Accumulating Impα3 does not mislocalise but partially restores nuclear TBPH. (A) Confocal images of L3 salivary gland cells immunolabelled with nuclear marker DAPI (blue), anti-Importin-α3 (green) and anti-MAB414 (red) detecting nuclear pore complex proteins to mark the nuclear rim.

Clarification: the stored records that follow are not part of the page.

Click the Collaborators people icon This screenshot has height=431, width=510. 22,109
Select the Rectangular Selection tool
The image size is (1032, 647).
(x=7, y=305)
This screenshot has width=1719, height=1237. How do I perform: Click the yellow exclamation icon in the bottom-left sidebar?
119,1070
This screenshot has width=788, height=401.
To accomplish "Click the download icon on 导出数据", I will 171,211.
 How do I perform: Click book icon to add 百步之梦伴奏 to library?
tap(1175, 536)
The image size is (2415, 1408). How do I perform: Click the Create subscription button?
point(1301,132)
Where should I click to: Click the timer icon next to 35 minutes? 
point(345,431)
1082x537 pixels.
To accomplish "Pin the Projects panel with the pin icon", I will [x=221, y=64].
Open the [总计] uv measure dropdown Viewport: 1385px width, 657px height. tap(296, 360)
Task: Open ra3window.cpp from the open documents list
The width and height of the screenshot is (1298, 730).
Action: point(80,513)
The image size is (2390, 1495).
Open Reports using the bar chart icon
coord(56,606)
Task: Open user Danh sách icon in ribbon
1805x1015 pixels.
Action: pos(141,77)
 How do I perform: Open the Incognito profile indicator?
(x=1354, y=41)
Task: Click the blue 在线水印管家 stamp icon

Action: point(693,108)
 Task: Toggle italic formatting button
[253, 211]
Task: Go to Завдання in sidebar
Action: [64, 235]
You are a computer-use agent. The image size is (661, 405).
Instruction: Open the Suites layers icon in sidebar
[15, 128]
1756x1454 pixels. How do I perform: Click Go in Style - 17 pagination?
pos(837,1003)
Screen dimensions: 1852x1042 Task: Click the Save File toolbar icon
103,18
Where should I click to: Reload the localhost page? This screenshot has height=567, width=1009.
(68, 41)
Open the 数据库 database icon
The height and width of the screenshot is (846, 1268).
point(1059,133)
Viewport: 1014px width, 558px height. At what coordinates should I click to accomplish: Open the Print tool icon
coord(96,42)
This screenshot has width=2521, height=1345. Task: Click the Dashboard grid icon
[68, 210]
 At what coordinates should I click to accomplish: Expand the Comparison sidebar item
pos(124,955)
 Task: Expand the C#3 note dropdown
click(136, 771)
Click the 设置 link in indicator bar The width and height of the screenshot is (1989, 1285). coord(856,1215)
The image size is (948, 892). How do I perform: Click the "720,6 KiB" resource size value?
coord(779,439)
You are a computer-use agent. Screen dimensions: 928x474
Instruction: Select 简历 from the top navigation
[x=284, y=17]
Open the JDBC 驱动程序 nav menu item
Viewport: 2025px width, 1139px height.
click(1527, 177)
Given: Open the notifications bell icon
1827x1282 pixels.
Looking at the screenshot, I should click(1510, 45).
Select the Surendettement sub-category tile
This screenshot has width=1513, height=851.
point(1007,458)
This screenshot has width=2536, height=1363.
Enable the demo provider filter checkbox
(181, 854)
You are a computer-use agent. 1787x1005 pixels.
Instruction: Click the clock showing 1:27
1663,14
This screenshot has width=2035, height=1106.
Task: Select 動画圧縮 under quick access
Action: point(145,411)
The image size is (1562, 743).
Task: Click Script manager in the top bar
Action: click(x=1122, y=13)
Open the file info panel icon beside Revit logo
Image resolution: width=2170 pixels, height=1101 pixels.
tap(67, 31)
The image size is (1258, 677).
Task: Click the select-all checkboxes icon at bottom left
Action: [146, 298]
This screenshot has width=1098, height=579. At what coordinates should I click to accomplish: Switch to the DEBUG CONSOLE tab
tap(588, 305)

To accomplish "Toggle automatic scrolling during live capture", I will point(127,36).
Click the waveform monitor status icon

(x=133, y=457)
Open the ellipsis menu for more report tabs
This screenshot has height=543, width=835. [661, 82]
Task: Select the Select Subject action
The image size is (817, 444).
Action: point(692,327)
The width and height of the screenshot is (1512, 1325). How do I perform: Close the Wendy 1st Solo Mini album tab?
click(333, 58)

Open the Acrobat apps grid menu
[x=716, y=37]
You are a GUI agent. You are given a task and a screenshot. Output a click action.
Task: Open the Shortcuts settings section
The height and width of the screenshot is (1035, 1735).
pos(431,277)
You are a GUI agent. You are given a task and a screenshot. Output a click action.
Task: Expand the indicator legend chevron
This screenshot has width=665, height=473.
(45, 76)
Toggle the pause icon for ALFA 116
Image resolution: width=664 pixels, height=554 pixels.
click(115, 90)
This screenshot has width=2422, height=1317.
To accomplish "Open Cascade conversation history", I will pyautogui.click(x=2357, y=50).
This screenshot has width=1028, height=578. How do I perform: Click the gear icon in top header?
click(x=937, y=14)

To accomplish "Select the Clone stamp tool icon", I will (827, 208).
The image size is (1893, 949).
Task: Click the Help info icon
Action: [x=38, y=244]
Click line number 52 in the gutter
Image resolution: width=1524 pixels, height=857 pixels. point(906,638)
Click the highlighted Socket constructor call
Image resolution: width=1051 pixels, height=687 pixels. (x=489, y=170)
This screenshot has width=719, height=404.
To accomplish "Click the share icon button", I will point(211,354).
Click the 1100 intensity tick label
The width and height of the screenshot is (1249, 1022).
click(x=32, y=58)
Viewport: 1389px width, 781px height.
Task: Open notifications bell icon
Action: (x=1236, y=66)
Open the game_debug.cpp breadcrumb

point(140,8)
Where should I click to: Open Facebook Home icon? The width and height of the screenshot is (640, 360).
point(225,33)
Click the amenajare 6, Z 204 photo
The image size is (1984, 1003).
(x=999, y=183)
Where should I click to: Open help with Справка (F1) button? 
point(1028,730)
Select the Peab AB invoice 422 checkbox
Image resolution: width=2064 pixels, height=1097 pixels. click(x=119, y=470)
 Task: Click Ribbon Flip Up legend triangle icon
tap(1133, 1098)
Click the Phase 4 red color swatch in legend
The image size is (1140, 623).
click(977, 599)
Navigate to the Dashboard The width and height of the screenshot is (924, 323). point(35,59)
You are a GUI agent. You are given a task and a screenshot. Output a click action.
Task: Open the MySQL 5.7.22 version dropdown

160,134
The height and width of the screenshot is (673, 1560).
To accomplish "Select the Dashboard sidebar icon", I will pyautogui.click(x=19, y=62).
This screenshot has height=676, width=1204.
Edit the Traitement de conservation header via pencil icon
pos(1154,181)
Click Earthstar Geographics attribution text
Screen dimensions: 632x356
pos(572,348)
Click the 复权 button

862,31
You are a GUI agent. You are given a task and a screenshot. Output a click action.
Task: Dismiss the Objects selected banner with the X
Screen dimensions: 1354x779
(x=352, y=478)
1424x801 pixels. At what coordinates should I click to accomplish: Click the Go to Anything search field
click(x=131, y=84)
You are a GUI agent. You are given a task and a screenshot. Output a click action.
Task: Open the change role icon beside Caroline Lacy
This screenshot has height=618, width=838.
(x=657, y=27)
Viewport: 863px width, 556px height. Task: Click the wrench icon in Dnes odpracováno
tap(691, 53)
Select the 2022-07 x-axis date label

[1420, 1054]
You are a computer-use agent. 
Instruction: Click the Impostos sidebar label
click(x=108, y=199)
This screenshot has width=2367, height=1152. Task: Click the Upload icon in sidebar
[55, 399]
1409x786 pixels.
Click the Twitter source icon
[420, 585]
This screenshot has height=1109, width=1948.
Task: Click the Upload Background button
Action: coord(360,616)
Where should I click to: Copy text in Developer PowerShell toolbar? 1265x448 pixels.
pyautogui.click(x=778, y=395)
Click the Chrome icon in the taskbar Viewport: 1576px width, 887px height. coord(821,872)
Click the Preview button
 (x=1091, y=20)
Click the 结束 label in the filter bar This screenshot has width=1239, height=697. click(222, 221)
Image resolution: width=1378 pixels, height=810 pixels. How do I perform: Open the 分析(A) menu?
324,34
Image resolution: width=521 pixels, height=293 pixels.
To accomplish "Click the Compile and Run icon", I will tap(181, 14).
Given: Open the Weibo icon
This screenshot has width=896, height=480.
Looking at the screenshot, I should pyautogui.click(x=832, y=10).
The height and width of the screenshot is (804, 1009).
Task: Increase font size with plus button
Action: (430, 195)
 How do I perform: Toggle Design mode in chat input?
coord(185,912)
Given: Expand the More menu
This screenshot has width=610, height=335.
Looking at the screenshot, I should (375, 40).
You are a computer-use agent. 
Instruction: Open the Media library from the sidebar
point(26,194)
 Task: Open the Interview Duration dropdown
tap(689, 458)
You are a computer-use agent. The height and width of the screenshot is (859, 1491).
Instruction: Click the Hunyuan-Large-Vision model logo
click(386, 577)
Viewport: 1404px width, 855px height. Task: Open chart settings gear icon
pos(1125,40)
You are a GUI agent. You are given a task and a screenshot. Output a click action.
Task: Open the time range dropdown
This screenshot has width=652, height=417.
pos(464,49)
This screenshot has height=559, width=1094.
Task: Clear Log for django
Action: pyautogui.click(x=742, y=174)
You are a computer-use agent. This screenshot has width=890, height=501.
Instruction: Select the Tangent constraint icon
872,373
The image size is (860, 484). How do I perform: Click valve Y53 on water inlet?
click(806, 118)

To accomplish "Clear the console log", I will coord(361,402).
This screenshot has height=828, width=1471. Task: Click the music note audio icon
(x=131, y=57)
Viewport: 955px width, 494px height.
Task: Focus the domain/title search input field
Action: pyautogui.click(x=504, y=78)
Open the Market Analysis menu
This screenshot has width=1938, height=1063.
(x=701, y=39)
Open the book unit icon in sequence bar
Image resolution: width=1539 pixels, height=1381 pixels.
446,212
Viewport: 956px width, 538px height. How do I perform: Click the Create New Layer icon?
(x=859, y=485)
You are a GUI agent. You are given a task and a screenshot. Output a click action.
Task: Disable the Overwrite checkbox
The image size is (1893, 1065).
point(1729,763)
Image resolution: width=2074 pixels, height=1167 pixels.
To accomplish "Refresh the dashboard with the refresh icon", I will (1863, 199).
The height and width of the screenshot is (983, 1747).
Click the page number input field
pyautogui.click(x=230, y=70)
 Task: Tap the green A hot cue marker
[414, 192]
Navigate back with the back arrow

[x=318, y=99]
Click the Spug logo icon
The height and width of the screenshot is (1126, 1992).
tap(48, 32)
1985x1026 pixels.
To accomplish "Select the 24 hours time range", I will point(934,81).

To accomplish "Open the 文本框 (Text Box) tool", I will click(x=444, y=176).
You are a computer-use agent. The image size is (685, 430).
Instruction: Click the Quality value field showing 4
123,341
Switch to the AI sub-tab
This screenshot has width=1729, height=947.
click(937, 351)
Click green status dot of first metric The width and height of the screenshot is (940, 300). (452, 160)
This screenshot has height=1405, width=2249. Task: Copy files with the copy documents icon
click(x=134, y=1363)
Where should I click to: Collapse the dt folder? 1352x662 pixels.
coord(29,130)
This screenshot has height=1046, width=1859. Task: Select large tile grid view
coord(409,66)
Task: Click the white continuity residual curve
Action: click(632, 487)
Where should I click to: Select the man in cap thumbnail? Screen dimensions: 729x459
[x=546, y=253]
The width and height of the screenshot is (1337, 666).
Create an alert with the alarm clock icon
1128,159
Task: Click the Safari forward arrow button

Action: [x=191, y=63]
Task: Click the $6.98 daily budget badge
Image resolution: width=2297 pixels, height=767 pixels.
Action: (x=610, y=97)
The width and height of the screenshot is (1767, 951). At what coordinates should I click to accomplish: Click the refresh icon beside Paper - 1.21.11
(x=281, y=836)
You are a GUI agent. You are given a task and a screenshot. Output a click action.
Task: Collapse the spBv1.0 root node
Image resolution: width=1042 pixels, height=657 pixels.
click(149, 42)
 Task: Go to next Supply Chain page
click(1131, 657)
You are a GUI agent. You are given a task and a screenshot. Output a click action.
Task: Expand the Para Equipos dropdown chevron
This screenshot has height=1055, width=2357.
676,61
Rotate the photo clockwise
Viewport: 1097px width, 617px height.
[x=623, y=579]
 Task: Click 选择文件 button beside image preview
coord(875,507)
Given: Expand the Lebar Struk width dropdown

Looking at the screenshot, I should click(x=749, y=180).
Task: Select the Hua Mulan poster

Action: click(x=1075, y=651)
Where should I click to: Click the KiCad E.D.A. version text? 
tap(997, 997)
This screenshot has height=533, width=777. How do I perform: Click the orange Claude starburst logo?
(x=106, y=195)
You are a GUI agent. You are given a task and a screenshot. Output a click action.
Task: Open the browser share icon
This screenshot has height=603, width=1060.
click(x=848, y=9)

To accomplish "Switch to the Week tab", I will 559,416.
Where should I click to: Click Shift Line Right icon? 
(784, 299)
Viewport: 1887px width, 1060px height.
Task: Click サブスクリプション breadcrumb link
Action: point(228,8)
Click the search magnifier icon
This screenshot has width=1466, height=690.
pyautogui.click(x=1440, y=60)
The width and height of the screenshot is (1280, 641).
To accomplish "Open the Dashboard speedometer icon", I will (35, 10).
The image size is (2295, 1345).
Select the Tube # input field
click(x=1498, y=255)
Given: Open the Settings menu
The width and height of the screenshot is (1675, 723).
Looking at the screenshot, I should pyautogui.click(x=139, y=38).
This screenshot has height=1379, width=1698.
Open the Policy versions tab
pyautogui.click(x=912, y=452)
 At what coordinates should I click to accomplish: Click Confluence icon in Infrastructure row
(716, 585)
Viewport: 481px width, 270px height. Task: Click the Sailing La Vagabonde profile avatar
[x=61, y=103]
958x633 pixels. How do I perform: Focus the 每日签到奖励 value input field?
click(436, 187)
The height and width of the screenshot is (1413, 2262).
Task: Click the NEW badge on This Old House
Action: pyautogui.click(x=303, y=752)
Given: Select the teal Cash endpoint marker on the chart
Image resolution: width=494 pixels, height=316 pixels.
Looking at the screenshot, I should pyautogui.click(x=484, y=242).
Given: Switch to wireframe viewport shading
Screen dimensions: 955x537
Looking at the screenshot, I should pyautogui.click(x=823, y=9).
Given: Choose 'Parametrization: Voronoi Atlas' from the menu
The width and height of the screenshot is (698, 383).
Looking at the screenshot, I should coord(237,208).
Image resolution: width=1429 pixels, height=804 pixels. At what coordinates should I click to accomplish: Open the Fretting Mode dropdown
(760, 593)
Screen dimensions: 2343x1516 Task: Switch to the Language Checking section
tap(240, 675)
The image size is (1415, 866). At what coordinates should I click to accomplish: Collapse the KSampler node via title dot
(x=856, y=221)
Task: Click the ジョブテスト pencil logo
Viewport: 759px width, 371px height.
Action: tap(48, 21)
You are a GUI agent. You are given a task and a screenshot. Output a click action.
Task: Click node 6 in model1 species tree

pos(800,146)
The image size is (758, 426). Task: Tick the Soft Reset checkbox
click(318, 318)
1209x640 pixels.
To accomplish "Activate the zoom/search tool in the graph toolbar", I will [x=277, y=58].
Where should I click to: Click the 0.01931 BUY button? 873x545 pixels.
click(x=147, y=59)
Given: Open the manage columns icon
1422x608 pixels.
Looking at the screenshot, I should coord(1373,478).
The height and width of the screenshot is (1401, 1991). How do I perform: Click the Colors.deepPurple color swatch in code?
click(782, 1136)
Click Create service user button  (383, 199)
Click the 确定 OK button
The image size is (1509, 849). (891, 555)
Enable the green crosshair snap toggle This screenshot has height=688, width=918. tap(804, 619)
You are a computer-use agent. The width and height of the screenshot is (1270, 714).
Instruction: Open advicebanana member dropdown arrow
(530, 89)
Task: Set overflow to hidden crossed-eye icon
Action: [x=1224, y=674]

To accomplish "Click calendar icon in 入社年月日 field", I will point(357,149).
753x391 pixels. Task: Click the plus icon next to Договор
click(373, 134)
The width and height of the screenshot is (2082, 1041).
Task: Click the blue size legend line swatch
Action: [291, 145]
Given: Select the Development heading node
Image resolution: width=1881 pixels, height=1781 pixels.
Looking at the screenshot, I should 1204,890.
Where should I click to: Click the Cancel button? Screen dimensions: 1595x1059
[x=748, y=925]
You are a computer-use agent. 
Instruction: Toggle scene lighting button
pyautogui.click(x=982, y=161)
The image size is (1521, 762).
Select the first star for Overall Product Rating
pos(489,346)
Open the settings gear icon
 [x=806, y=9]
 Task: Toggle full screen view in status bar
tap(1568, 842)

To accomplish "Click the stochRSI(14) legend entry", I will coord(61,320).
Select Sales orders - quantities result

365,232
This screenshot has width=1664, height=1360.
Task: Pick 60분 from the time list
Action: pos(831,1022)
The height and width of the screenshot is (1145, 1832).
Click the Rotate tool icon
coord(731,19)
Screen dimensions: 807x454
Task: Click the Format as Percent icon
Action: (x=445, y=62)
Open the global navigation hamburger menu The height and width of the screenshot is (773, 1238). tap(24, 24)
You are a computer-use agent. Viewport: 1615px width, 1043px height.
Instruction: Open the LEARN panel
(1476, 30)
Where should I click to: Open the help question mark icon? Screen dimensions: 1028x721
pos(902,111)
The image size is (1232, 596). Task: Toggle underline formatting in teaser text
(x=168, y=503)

In FKH-Gal4/+ and w¹¹¹⁸ control flies, anti-Impα3 immunostaining reveals predominantly nuclear localisation of Importin-α3. In FKH>Impα3, Importin-α3 labelling appears amplified in the nucleus whereas cytoplasmic accumulation of TBPH in TBPH-ΔNLS reveals nuclear depletion and cytoplasmic accumulation of Importin-α3, which is partially restored when overexpressing it in TBPH-ΔNLS; FKH>Impα3, flies. (B) Quantification of the nuclear-cytoplasmic ratio of Impα3 in FKH-Gal4/+ (n = 4); w¹¹¹⁸ (n = 8); FKH>Impα3 (n = 6); TBPH-ΔNLS (n = 20); TBPH-ΔNLS; FKH>Impα3 (n = 15). (C) Confocal images of salivary gland cells immunolabelled with nuclear marker DAPI (blue), anti-TBPH (green) and anti-MAB414 (red). In FKH-Gal4/+ and w¹¹¹⁸ controls, immunostaining reveals predominant nuclear localisation of TBPH. In FKH>Impα3 flies overexpressing Importin-α3 nuclear labelling of anti-TBPH appears slightly amplified. However, in flies expressing TBPH-ΔNLS, immunostaining reveals nuclear depletion (asterisk) and cytoplasmic accumulation of TBPH. Note, overexpressing Importin-α3 in the presence of accumulating cytoplasmic TBPH (ΔNLS; FKH>Impα3) results in partial restoration of nuclear TBPH (asterisk). (D) Quantification of the nuclear-cytoplasmic ratio of anti-TBPH immunolabelling in FKH-Gal4/+ (n = 27); w¹¹¹⁸ (n = 31); FKH>Impα3 (n = 20); TBPH-ΔNLS (n = 36); ΔNLS; FKH>Impα3 (n = 9). Statistical analyses were performed using one-way ANOVA with Tukey’s multiple comparison post-hoc test; ns, not significant; *p < 0.05; **p < 0.01; ***. Scale bars: A, 10 μm; C, 5 μm.